Medieval Studies Workshop: Kristina Richardson and Lane Baker

Date
Wed March 30th 2022, 2:00 - 4:00pm
Location
Zoom & Pigott Hall (Bldg. 260, Rm 252)

Speaker(s): Kristina Richardson (Associate Professor of History & Middle Eastern Studies, Queens College & Graduate Center, CUNY) and Lane Baker (PhD candidate in History, Stanford)

 
On March 30 at 2pm, we will discuss a pre-circulated paper by Lane Baker (History, Stanford), titled “Chronicling the Late Medieval Romani, 1410-1450.” Kristina Richardson (History, Queens College and Graduate Center, CUNY) will serve as a respondent to Lane’s work to launch our discussion.

We will meet in person in room 252, with the possibility to join remotely via Zoom. Refreshments will be served outdoors after the event.

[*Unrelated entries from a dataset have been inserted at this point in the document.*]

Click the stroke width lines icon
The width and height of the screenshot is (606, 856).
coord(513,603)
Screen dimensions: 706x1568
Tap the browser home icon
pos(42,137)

For access to the paper and to request the Zoom link, please write to Johannes at jmjr [at] stanford.edu (jmjr[at]stanford[dot]edu).

Abstract:
Between 1410 and 1450, chroniclers across the Holy Roman Empire reported the arrival of previously unknown foreigners to their cities. They described the newcomers variously as religious pilgrims, traveling entertainers, professional thieves, or wandering Muslims. Their chronicles are among the earliest attempts by Germans to reckon with the ethnolinguistic group known to us as the Romani. In their efforts to make sense of Romani immigrants, German chroniclers laid the groundwork for antiziganism (prejudice against so-called “Gypsies”) in central Europe. This paper contributes to my larger dissertation project on the history of Romani immigrants in 15th-century central Europe. It attempts to gather, interpret, and compare every mention of the Romani in German chronicles written before 1450. Putting these chronicles in dialogue with each other, the paper aims not to present a factual history of Romani immigration, but to trace the origins of a distinctively “antiziganist” prejudice among the literate elites of the Holy Roman Empire. Material from this paper will likely form the basis of a dissertation chapter.